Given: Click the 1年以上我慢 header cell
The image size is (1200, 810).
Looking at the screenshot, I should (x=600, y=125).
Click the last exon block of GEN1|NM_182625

* * *

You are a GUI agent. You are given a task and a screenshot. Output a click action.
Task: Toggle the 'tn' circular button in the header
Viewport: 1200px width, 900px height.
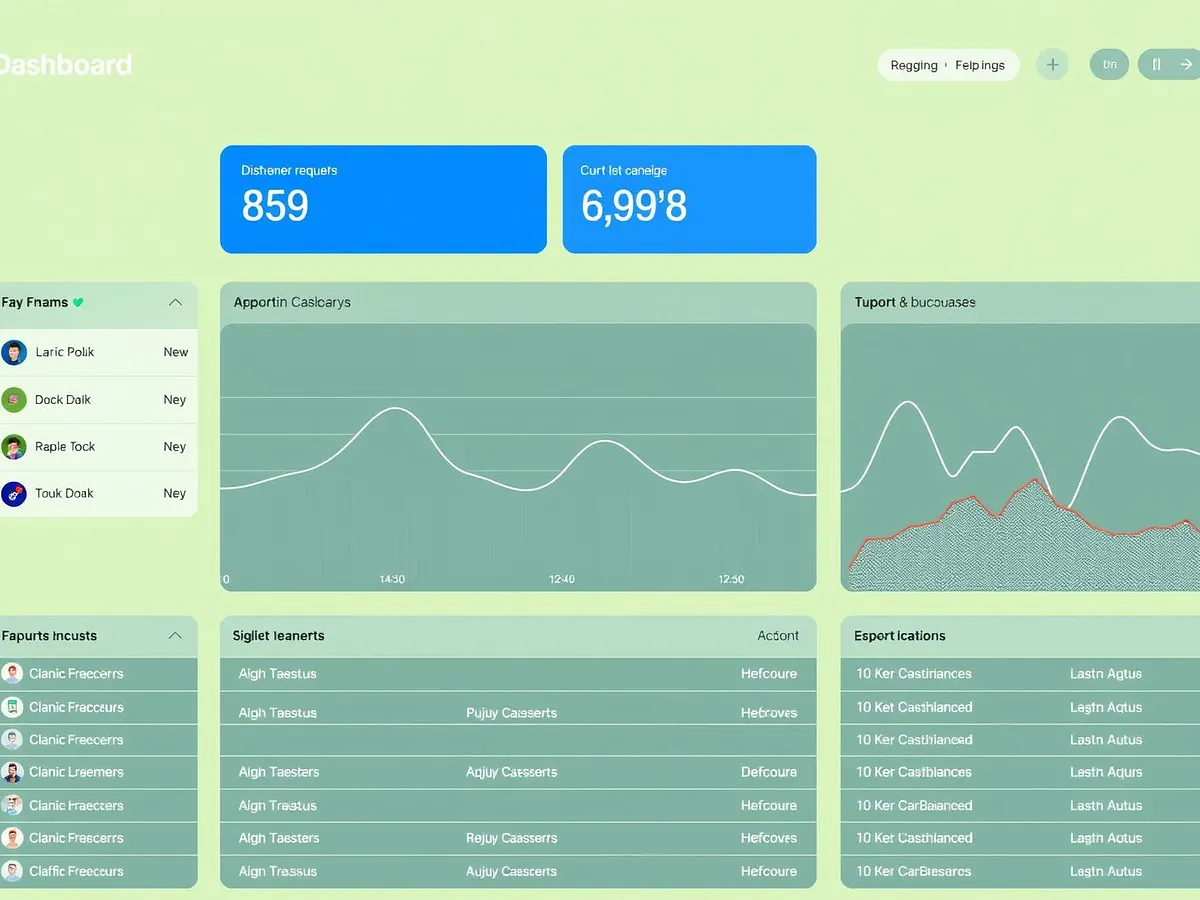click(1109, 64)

- _Required action_
Reproduce exactly the entries above, limited to the lines from the one with "The image size is (1200, 810)." through the one with "Click the last exon block of GEN1|NM_182625", both included.

- _Response below_
The image size is (1200, 810).
Looking at the screenshot, I should (x=600, y=125).
Click the last exon block of GEN1|NM_182625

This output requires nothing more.